From Wednesday, workers in emergency services, education, critical utilities, custodial facilities, transport and freight will join food production workers in being exempt from close contact isolation requirements in order to go to work, provided they can return a negative RAT for five days and before work each day.
Despite several industries reporting enough stock to allow for essential workers to return, many people have still been able to access the testing kits at pharmacies and stores across the state.
Horsham Priceline pharmacist Cobie McQueen said the pharmacy had sold out of rapid antigen tests on Tuesday and was unsure when a new supply of the tests would come.
"The supply is very patchy at the moment. We have thousands on backorder but we just can't seem to get them in," she said.
"Our wholesaler is having difficulties getting them from their suppliers, so it is a whole supply chain issue, unfortunately."
Ms McQueen said the testing kits had been in high demand.
"It feels like every second phone call is about RATs at the moment," she said.
"It is unfortunately at the moment very luck of the draw. If you are symptomatic and do not have access to a rapid antigen test, you can still get access to a PCR test as well."
TerryWhite Chemmart pharmacist Stuart Hill said his pharmacy was also facing a test shortage and expected new supply in the next two weeks.
"The tests have started to arrive in Australia is our understanding, but they have not started to be distributed into retail on a widespread basis," he said.
"We believe that will start to happen in late-January, early February. We will have to see what arrives, we do not know if that is enough to give people what they want straight away. People have to be a little bit patient it seems."
Mr Hill said plans were being made to distribute rapid antigen tests to concession card holders at a subsidised cost, the details of which were still being finalised.
"There will be more announcements as it gets closer about how people should go about that," he said.
"It won't just be coming in and grabbing them. People will have to provide some information and we will have to record that information. From what we understand it won't be like buying an ice cream, there will be some time to process the transaction."

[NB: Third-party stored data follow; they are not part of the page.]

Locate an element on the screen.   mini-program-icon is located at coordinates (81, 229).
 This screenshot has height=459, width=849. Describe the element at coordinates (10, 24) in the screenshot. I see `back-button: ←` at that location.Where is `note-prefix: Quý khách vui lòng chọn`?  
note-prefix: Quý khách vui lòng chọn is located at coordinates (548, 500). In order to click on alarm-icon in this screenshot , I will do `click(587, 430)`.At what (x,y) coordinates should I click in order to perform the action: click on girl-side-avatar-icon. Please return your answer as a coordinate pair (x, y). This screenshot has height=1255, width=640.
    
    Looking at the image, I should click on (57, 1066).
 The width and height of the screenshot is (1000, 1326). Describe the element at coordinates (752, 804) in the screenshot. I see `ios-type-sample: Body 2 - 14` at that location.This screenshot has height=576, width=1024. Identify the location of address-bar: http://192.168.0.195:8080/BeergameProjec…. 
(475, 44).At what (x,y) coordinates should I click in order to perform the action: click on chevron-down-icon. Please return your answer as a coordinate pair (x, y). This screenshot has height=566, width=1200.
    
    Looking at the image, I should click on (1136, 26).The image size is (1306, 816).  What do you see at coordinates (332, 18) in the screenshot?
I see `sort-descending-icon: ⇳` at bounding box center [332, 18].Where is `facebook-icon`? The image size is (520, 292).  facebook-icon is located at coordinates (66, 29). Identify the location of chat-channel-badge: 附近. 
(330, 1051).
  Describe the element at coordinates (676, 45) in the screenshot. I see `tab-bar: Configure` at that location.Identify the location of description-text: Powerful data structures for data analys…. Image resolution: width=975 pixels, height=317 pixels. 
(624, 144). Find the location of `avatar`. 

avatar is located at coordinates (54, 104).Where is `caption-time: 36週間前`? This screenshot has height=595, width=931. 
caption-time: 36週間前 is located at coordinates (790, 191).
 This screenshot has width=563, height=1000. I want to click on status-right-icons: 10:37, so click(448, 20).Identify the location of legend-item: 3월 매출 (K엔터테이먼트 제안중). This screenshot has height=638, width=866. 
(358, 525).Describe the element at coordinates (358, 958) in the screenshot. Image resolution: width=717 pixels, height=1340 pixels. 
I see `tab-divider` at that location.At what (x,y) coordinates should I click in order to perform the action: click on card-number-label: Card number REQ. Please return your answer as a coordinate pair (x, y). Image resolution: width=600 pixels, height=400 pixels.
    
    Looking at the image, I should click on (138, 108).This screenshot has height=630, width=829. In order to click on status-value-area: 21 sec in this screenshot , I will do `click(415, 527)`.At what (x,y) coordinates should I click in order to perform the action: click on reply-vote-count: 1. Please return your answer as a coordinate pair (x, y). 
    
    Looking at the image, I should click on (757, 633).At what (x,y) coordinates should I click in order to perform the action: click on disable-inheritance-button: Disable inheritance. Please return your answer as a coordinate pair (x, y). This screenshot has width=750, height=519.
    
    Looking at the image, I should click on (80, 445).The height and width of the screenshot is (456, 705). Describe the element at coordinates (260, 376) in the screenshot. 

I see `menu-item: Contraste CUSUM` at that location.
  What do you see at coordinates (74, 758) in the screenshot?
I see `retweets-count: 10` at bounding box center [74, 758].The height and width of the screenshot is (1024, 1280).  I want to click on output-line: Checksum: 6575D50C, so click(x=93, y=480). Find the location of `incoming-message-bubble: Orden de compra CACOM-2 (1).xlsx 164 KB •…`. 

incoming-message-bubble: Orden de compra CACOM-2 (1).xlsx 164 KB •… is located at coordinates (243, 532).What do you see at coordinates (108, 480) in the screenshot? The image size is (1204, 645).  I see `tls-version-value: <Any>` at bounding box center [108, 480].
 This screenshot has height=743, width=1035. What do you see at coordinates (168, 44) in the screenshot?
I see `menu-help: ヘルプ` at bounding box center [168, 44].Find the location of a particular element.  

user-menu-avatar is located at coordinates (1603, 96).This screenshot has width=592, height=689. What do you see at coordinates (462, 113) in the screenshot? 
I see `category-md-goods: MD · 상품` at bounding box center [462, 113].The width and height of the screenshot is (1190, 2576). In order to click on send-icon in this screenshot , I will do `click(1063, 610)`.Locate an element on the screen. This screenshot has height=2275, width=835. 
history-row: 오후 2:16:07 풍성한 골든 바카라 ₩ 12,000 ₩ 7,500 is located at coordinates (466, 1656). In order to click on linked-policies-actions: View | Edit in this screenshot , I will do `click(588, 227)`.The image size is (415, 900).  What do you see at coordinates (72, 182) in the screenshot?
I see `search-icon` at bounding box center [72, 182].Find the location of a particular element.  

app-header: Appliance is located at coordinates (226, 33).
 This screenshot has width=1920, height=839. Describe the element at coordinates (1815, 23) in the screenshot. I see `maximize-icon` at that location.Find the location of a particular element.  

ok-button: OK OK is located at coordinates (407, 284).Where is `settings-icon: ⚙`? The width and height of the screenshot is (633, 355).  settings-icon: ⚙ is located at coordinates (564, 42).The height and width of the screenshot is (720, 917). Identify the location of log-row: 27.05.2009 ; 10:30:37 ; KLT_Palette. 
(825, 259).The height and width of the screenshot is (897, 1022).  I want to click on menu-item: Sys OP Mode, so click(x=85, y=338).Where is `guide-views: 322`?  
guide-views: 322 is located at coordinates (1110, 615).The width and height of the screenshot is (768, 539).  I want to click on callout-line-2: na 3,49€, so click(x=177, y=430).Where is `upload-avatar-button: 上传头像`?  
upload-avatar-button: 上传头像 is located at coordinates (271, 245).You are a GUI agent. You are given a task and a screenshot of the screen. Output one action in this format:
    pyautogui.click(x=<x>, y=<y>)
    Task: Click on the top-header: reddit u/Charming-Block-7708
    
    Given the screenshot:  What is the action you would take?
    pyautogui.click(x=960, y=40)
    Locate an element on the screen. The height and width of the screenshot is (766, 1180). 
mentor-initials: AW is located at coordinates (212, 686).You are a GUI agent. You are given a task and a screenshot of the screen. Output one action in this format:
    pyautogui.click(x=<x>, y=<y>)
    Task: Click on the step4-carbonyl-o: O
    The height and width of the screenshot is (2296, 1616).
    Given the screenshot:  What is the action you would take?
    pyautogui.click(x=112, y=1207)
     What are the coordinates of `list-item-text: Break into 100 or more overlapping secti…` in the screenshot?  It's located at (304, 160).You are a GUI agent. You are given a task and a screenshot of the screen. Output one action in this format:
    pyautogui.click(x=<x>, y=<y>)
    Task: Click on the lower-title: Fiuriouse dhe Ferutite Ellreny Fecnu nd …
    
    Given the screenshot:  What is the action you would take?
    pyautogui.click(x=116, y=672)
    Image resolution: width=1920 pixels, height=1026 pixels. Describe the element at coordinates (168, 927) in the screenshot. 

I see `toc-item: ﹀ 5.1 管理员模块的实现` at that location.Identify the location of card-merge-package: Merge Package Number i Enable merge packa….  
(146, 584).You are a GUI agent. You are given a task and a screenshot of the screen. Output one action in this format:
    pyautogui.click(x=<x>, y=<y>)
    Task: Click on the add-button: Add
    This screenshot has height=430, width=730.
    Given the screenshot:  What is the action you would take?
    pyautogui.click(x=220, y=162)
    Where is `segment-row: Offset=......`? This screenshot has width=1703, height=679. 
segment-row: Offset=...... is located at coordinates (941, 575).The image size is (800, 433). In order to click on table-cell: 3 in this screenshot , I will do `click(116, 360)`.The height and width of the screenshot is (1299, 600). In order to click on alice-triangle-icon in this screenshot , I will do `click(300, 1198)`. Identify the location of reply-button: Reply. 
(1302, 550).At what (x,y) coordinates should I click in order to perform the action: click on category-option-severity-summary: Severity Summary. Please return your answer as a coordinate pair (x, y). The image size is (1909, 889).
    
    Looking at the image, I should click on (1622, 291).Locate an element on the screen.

This comes as the Victorian Government announced a delivery of three million rapid antigen tests from its bulk order of 44 million.
Workers in sensitive settings and essential workforces will be prioritised to receive the tests as part of the initial rollout, which will begin on Wednesday.
Victorians who may have pre-existing conditions that make them susceptible to severe illness will also be prioritised in the rollout.
In addition, more than 60 grassroots community and multifaith organisations are also distributing free RATs to many Victorians in need as part of their existing care and support programs.
Lowan member Emma Kealy criticised the Victorian government for what she perceived to be a lack of action on rapid antigen tests, leading to the initial shortage.
"Mr Foley wants to play the blame game, but his comments are on the record for all to see - he completely ruled out and refused to order them and now he is blaming the shortage on the Federal Government," she said.
"So it is a bit rich for Mr Foley, who refused to adopt the use of these tests and held off ordering RATs until Christmas Eve, to blame the shortage on the Federal Government.
"He could have a shed full of them in Victoria right now if he had ordered them earlier."